* Goal of the exercise: Start at the line containing "Open the Google" and end after the line containing "This screenshot has height=500, width=800.". Reproduce those lines with "dropdown" changed to "menu", leaving everything else untouched and leaving the pictures out of the answer.

-- Data rows start --

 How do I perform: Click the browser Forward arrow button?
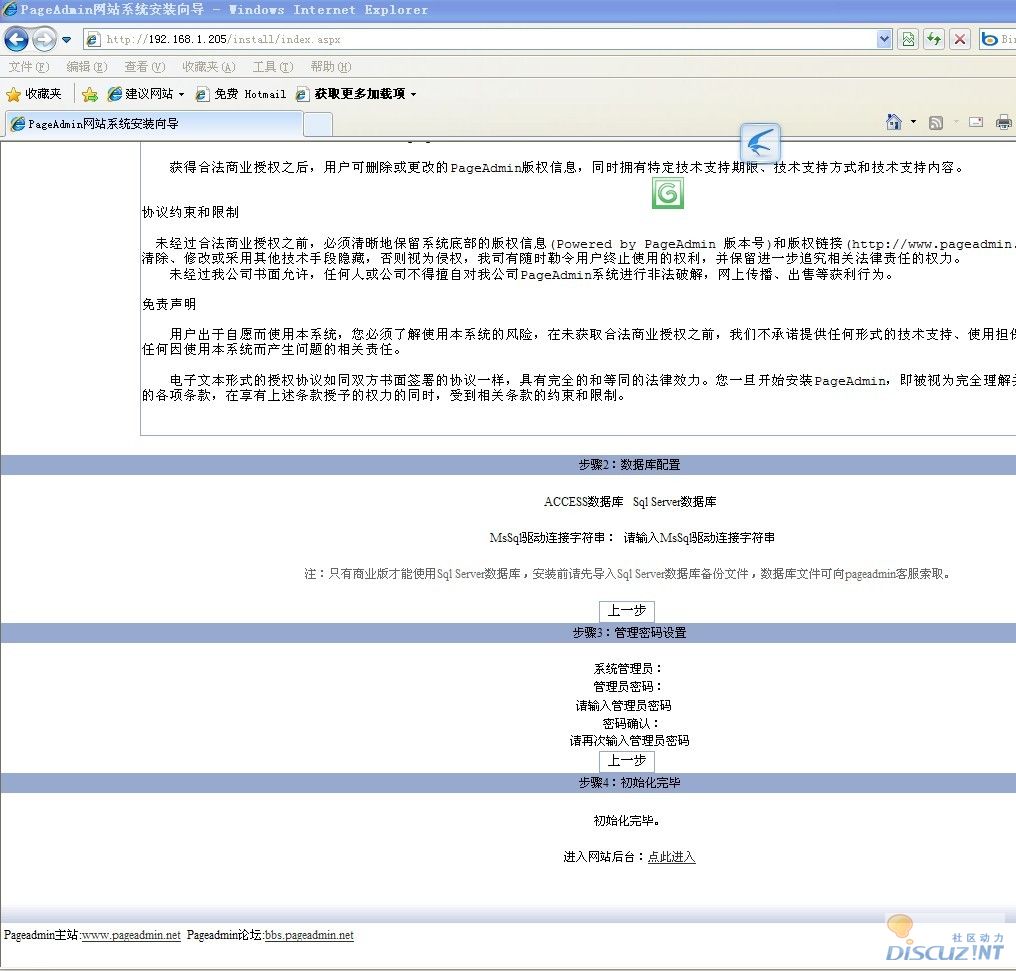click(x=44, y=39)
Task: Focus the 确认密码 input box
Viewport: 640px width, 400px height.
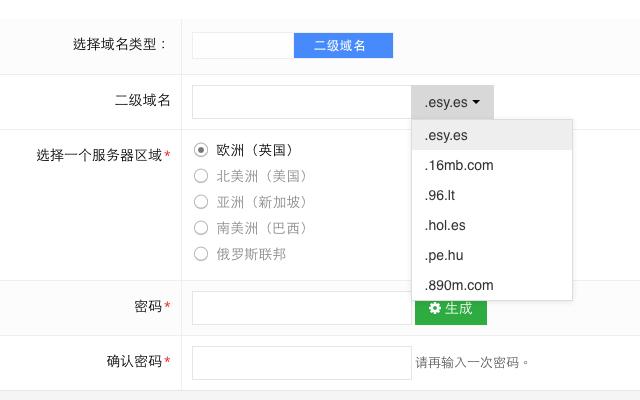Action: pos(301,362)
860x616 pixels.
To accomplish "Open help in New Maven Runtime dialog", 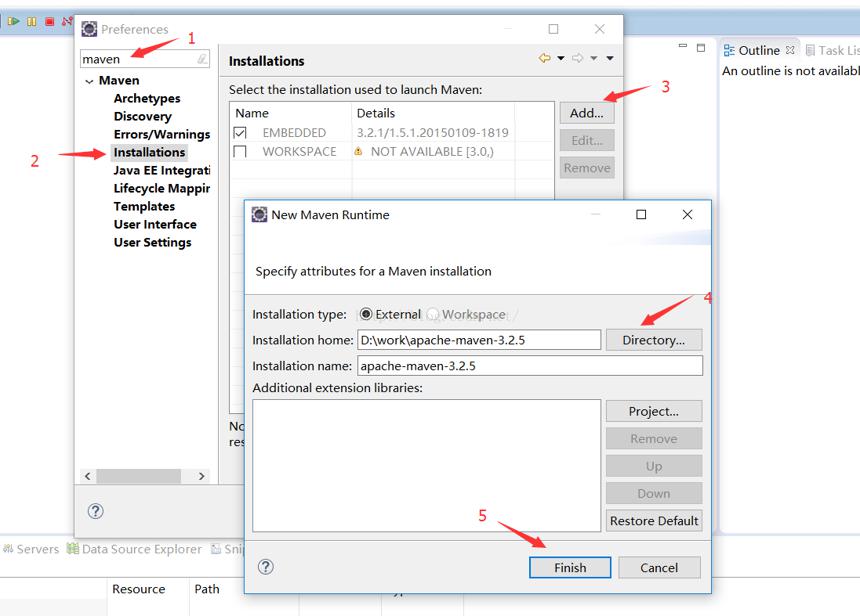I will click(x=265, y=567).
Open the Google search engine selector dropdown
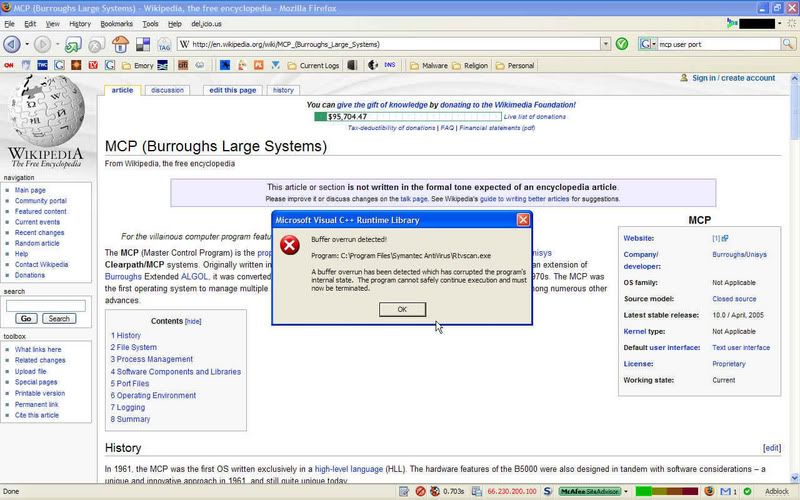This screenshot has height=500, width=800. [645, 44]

-- Data rows end --
-- Data rows start --

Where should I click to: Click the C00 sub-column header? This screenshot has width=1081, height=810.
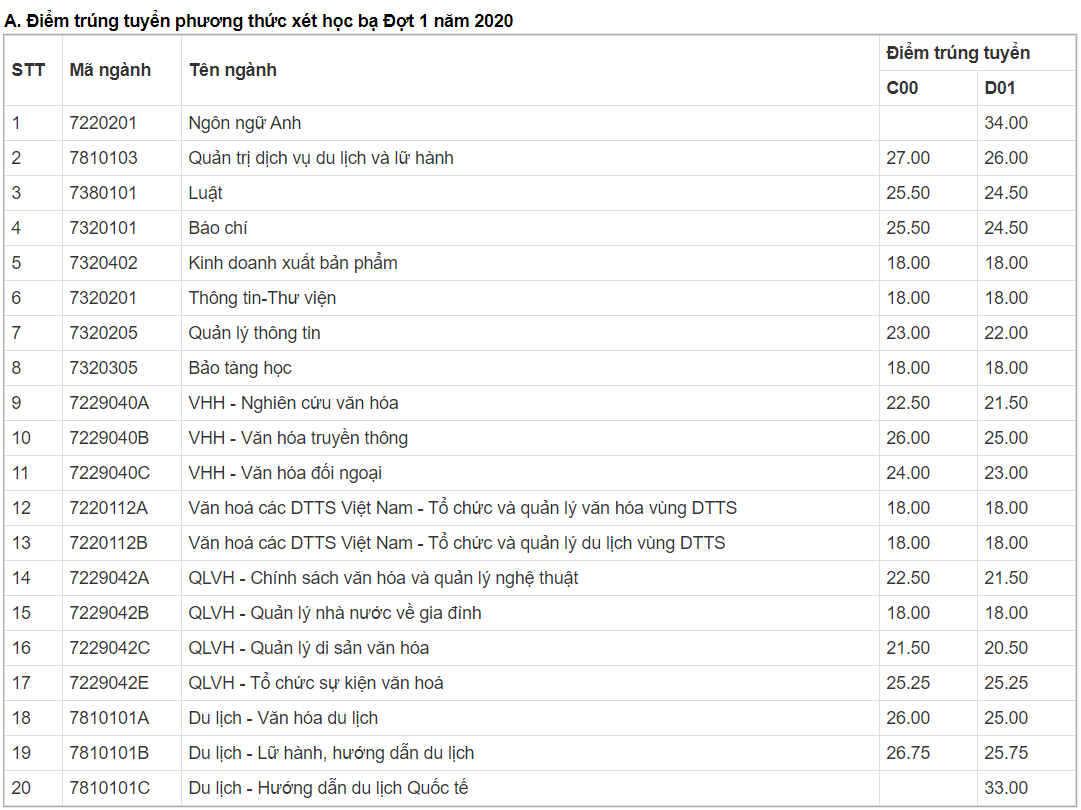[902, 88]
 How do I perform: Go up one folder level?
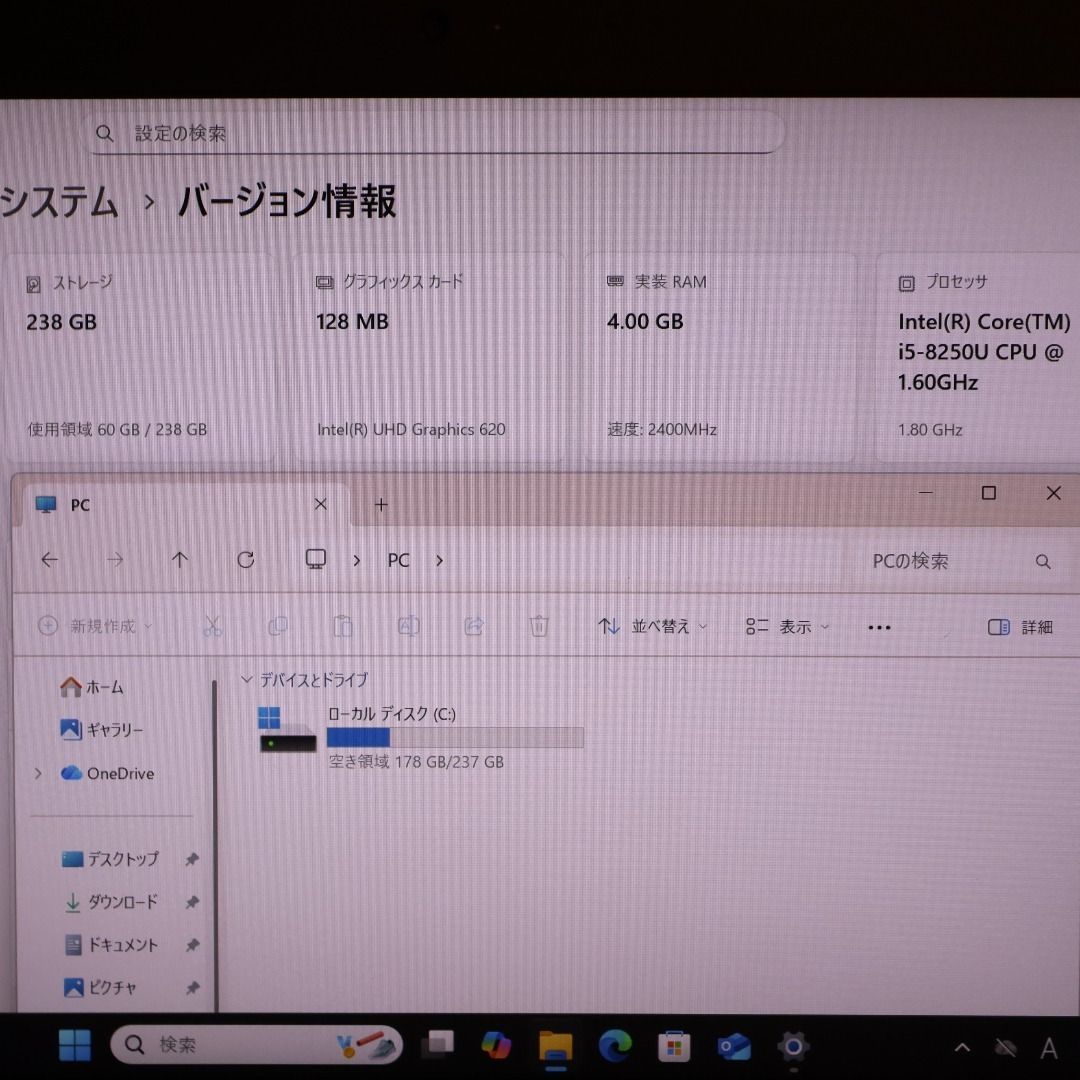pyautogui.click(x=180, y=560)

-- Data rows end --

* Solution to the exercise:
Open the Google search engine selector menu
This screenshot has height=500, width=800. [645, 44]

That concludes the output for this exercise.